### Exercise aim
Output the passage of the DoubtProbe page below between "DoubtProbe: Black-Box Jailbreak" and "tricky jailbreak attempts.", inclusive, copied character for character.

### Document text

DoubtProbe: Black-Box Jailbreak Defense via Structural Verification and Semantic Auditing
2026-06-15 • Cryptography and Security
Cryptography and SecurityComputation and Language
AI summaryⓘ
The authors address the problem of black-box jailbreaks in large language models, where harmful prompts are hidden by rearranging information rather than removing it. They propose DoubtProbe, a defense method that checks if the structure and meaning of a prompt stay consistent when transformed, combining two techniques: one that looks at the prompt’s structure and one that checks its meaning. Their tests show DoubtProbe reduces the success of attacks while keeping false alarms low, and it works well across different model types. They suggest that looking for structural inconsistencies is a useful way to detect tricky jailbreak attempts.
large language modelsblack-box jailbreakprompt structuresemantic auditingstructural verificationconsistency checkingattack success ratefalse positive rateQwen2.5-72BLlama-3.1-70B
Authors
Xuanyu Yin, Yilin Jiang, Jun Zhou, Kai Chen, Zhengfu Cao, Xiaolei Dong
Abstract
As large language models (LLMs) are increasingly deployed in user-facing systems, black-box jailbreak defense has become an important practical problem. Existing defenses often rely on known-attack coverage, prompt-level semantic judgment, or local runtime control, yet these paths can become unstable under evolving prompt packaging, expression rewriting, and structure manipulation. We observe that many black-box jailbreaks do not remove the harmful goal, but reorganize the information needed to express and execute it, thereby evading safety alignment while remaining recoverable during generation. Motivated by this observation, we propose DoubtProbe, a dual-branch inference-time defense framework that combines structural verification with semantic auditing and formulates black-box jailbreak defense as consistency checking under controlled transformation. The structural branch extracts a structured representation from the original request, reconstructs the request under representation constraints, and detects information-preservation failures between the original and reconstructed requests; the semantic branch audits the original prompt directly. We evaluate DoubtProbe against representative black-box defenses on jailbreak and benign-request benchmarks, and further test backbone transfer from Qwen2.5-72B to Llama-3.1-70B. Results show that DoubtProbe achieves a stronger and more stable defense-utility trade-off: on Qwen2.5-72B, it reduces the JBB attack success rate from 0.293 to 0.100 and the CodeAttack attack success rate from 0.152 to 0.001, while maintaining false positive rates of 0.022 and 0.016 on AlpacaEval and OR-Bench; the same pattern remains stable on Llama-3.1-70B. These findings show that structural inconsistency signals provide a practical and generalizable basis for black-box jailbreak defense, especially when combined with semantic auditing.

### Extracted records
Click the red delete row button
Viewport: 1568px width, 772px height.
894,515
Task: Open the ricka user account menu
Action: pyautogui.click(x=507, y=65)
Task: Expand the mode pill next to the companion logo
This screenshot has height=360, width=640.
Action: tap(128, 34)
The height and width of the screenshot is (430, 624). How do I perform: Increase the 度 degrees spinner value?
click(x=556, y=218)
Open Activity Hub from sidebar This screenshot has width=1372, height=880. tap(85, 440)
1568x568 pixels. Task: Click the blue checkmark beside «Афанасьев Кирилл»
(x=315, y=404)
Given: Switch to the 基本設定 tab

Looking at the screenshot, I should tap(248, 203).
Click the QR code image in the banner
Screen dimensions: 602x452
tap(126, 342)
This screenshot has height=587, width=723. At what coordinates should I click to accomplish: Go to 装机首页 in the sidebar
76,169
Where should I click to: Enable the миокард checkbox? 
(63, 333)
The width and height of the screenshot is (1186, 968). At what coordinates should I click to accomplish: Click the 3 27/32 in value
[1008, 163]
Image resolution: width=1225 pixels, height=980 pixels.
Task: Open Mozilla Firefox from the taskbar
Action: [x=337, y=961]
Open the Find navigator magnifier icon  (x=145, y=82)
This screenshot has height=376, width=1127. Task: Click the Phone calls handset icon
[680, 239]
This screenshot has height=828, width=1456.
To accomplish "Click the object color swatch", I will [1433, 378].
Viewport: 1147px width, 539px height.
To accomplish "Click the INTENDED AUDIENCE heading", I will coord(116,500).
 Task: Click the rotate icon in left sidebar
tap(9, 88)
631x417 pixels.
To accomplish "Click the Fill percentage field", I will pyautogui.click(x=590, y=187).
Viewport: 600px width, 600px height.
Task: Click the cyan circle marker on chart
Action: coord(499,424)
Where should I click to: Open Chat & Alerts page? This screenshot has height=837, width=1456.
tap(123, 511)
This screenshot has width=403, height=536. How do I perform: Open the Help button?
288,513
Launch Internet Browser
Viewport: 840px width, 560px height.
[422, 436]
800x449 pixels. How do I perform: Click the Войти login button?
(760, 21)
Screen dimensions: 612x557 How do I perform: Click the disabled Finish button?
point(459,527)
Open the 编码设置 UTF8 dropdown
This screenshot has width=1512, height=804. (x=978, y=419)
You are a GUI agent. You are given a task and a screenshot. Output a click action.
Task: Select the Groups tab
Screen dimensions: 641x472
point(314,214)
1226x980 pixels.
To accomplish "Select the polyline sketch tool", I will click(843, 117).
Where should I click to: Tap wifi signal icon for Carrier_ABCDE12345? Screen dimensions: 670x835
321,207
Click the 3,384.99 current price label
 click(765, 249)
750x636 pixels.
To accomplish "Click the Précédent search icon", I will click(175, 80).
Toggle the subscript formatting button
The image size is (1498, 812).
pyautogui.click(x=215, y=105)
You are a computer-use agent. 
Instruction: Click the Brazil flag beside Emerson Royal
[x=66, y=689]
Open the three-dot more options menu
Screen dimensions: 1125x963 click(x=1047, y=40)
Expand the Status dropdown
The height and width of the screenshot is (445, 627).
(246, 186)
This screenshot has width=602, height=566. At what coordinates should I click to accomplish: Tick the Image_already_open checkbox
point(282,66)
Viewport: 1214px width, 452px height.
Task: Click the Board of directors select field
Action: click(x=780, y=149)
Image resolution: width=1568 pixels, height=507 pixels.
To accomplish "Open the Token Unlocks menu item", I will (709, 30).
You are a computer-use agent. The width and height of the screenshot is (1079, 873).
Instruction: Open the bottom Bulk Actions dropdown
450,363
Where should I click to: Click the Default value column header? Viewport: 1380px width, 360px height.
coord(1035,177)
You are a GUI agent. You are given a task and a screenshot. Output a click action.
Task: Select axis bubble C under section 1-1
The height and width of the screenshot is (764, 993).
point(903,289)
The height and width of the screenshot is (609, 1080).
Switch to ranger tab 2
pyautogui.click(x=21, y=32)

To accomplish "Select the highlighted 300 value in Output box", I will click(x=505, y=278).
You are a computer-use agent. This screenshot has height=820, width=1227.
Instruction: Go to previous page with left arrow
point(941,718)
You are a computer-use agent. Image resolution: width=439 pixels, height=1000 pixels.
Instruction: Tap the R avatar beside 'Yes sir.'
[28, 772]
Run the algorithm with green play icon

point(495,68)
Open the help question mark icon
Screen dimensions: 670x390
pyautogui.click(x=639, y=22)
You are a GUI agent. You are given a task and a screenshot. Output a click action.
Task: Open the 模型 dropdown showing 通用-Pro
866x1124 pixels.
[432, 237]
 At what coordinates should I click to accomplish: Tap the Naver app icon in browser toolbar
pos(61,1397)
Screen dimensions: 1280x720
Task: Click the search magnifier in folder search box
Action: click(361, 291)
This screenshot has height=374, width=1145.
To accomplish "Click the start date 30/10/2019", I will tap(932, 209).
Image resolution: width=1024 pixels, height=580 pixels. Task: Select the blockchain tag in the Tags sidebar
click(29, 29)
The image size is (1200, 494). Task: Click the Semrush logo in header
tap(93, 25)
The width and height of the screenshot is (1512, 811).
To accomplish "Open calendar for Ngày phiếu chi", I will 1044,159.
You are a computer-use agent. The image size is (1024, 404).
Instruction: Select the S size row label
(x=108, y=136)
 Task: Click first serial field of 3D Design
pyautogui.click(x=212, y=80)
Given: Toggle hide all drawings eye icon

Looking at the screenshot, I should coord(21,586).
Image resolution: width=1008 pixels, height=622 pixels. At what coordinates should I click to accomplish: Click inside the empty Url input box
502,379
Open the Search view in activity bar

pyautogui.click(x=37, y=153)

### Response
DoubtProbe: Black-Box Jailbreak Defense via Structural Verification and Semantic Auditing
2026-06-15 • Cryptography and Security
Cryptography and SecurityComputation and Language
AI summaryⓘ
The authors address the problem of black-box jailbreaks in large language models, where harmful prompts are hidden by rearranging information rather than removing it. They propose DoubtProbe, a defense method that checks if the structure and meaning of a prompt stay consistent when transformed, combining two techniques: one that looks at the prompt’s structure and one that checks its meaning. Their tests show DoubtProbe reduces the success of attacks while keeping false alarms low, and it works well across different model types. They suggest that looking for structural inconsistencies is a useful way to detect tricky jailbreak attempts.